Work required:
Decide whether each statement below agrees with the message about ARM ioremap mappings, and answer yes or no for each, quoting the deciding words. 1. On ARM, an ioremap_wc() mapping supports unaligned accesses. 2. On ARM, having several mappings of the same physical address space with differing types causes no problem. 3. The mapping from ioremap_wc() on ARM is suitable for device registers.

Article:
Please note that on ARM, ioremap_wc() gives what's termed in ARM ARM
speak "normal memory, non-cacheable" - which can be subject to speculation,
write combining, multiple accesses, etc.  The important point is that
such mapping is not suitable for device registers, but is suitable for
device regions that have "memory like" properties (iow, a chunk of RAM,
like video drivers.)  It does support unaligned accesses.

> Because of these grammatical issues and the issues with
> unaligned access with ARM I think its important we put some effort
> to care a bit more about defining clear semantics through grammar
> for new APIs or as we rewrite APIs. We have tools to do this these
> days, best make use of them.

I'm in support of anything which more clearly specifies the requirements
for these APIs.

> While we're at it and reconsidering all this, a few items I wish for
> us to address as well then, most of them related to grammar, some
> procedural clarification:
> 
>   * Document it as not supported to have overlapping ioremap() calls.
>     No one seems to have a clue if this should work, but clearly this
>     is just a bad idea. I don't see why we should support the complexity
>     of having this. It seems we can write grammar rules to prevent this.

On ARM, we (probably) have a lot of cases where ioremap() is used multiple
times for the same physical address space, so we shouldn't rule out having
multiple mappings of the same type.  However, differing types would be a
problem on ARM.

>   * We seem to care about device drivers / kernel code doing unaligned
>     accesses with certain ioremap() variants. At least for ARM you should
>     not do unaligned accesses on ioremap_nocache() areas.

... and ioremap() areas.

If we can stop the "abuse" of ioremap_nocache() to map device registers,
then we could potentially switch ioremap_nocache() to be a normal-memory
like mapping, which would allow it to support unaligned accesses.

>     I am not sure
>     if we can come up with grammar to vet for / warn for unaligned access
>     type of code in driver code on some memory area when some ioremap()
>     variant is used, but this could be looked into. I believe we may
>     want rules for unaligned access maybe in general, and not attached
>     to certain calls due to performance considerations, so this work
>     may be welcomed regardless (refer to
>     Documentation/unaligned-memory-access.txt)

Given data:
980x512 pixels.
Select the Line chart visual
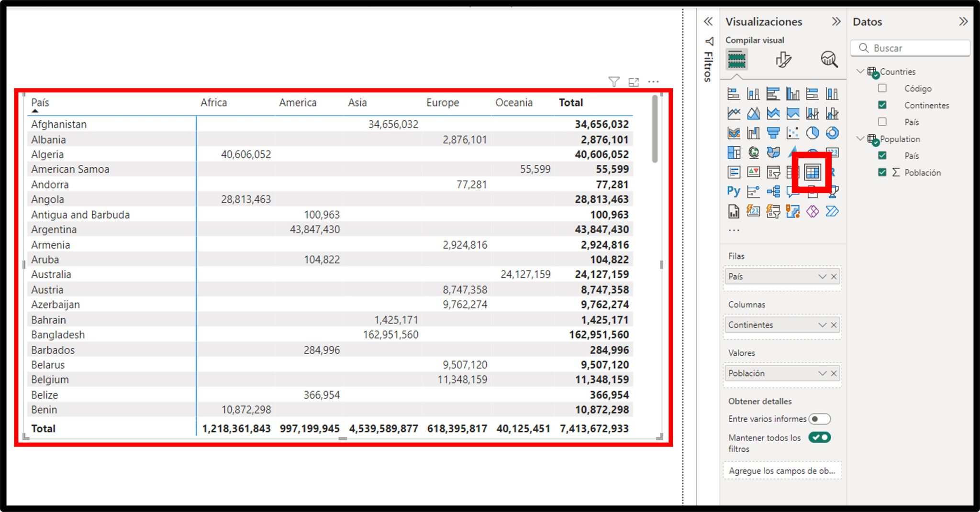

Answer for this exercise:
1. Yes: "It does support unaligned accesses."
2. No: "However, differing types would be a problem on ARM."
3. No: "such mapping is not suitable for device registers"